料理人となったからには、料理の腕を評価して欲しい。
興宮は、島にとって人生の目標だ。
おきつは興宮が己の腕一つで知名度をあげた店だ。
父親から譲り受けたのではない。
自分一人、一代限りの店である。
無名の料理人が、腕前とクチコミだけで店を育てた。
そこに強く、憧れる。
大体イケメンと言われたって、自分では、よく判らない。
興宮先輩のほうが、ずっと男前だと島は思う。
父親性、或いは包容力とでもいうべきか、一緒にいるだけで安心する。
島より上背もあって、重たい荷物を楽々片手で持ち上げる。
彼に憧れて身体を鍛えているが、今のところは全然手が届かない。
声だって、興宮の深く太い声のほうが魅力的だ。
――何をするにも何を計るにも、島の基準値は興宮であった。

これだけ島に慕われている興宮は、どうなのかと言えば。
彼は彼で、島を大層気に入っている。
初めて自分の処へ面接に来た時から、店を辞められた今でも。
いずれは自分の店へ引き抜き返そうとも考えている。
島に似合うのは、大蔵屋の看板ではない。おきつの看板だ。
一から手ほどきして育てたというのも大きいが、それよりも何よりも。
"島 太志"という一人の人間を愛した。
いつでも手元に置いておきたいと思う程度には。
だが、島は興宮の手を振り払って出ていった。
それが、たまらなく寂しい。
「どうだ、せっかく遊びに来たんだ。

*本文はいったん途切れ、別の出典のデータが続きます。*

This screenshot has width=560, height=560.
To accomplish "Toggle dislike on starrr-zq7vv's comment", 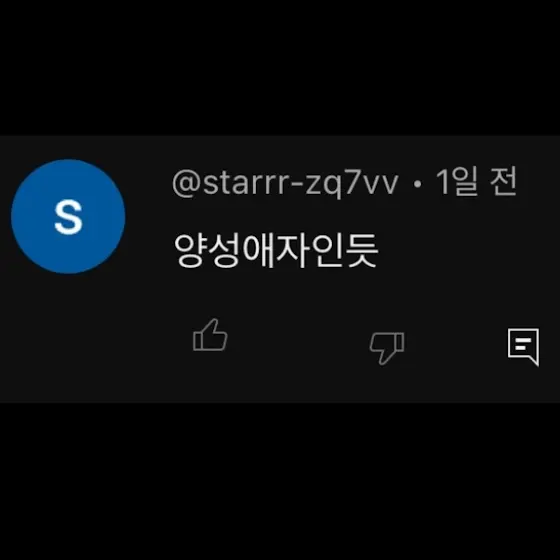I will pyautogui.click(x=387, y=348).
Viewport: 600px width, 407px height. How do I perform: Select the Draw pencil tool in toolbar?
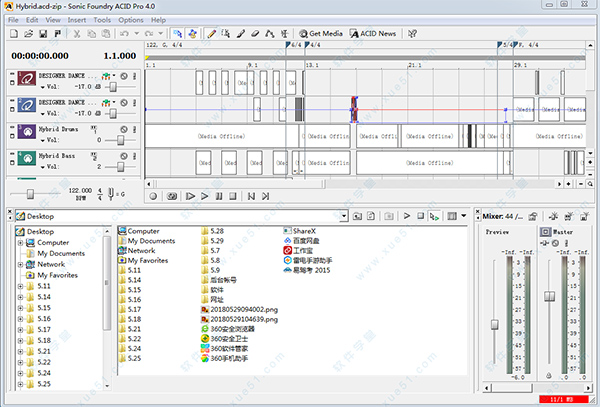coord(212,33)
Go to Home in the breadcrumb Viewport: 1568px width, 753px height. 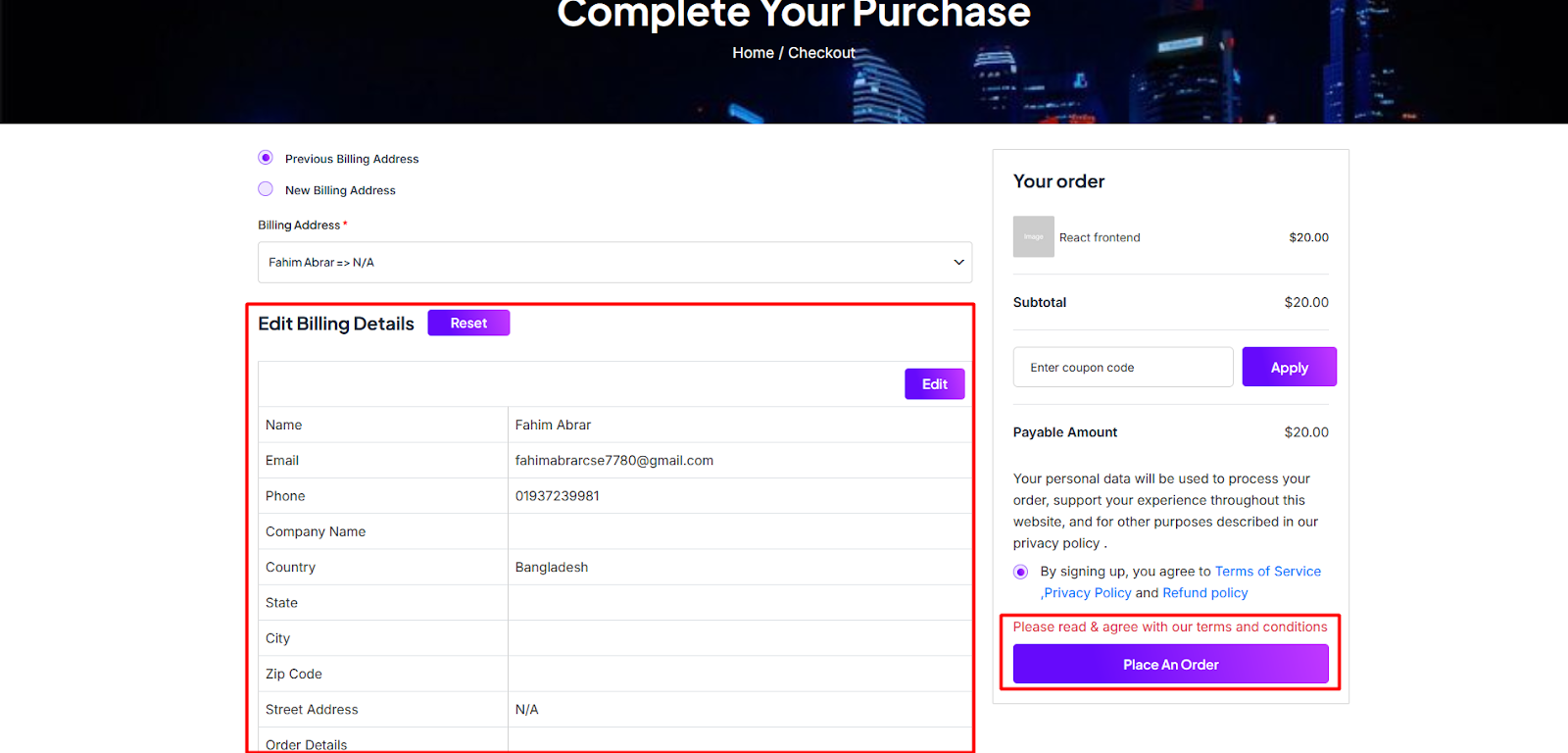tap(753, 53)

久しぶりに、一緒に風呂へ入ろうか」
グイグイくる先輩に押されるようにして、島は風呂を頂戴する。
興宮の家の風呂は大きい。
どのくらい大きいかというと、庶民銭湯並みの広さはある。
島がいた頃から、ずっとこのサイズで、以前は興宮の両親や親戚も一緒に住んでいたから特に不思議と思わなかったのだが、今は彼一人だというのに、やはり風呂は大きいままで。
「一人は寂しいですか?」
なすがままに服を脱がされながら島が問えば、即答される。
「当たり前だ!なんなら今からでも、また同居したって構わんのだぞ」
「……今は、無理ですが……」
俯く顎を持ち上げられ、じっと至近距離で見つめられる。
「判っとる。そのうち、そのうちにな。寂しくなったら、いつでも声をかけてくれ。お前が使っていた離れは、いつ戻ってきてもいいように空けたままだ」
洗い場で汚れを落とし、湯に沈むと、興宮が背後から島を抱きしめてくる。
同居していた頃からの彼の癖で本人曰く、とても寂しがりやなのだそうだ。
「いつか、戻ってこいよ。それまで店も開けておくから」
譫言のように耳元で囁かれ、しかし島は頷けずに曖昧な返事をした。
「今は、まだ、今の勤め先の事で頭がいっぱいですから……」
「あぁ判っとる、判っとる。すまんな、どうも最近は昔が懐かしくてかなわん。意地はって親族蹴っぽりだして、一人暮らしなんざ始めちまったせいかねぇ」
ぎゅぅっと力一杯抱きしめて、興宮が手を離す。
一瞬の沈黙を置き、あとは二人のんびり湯に浸かった。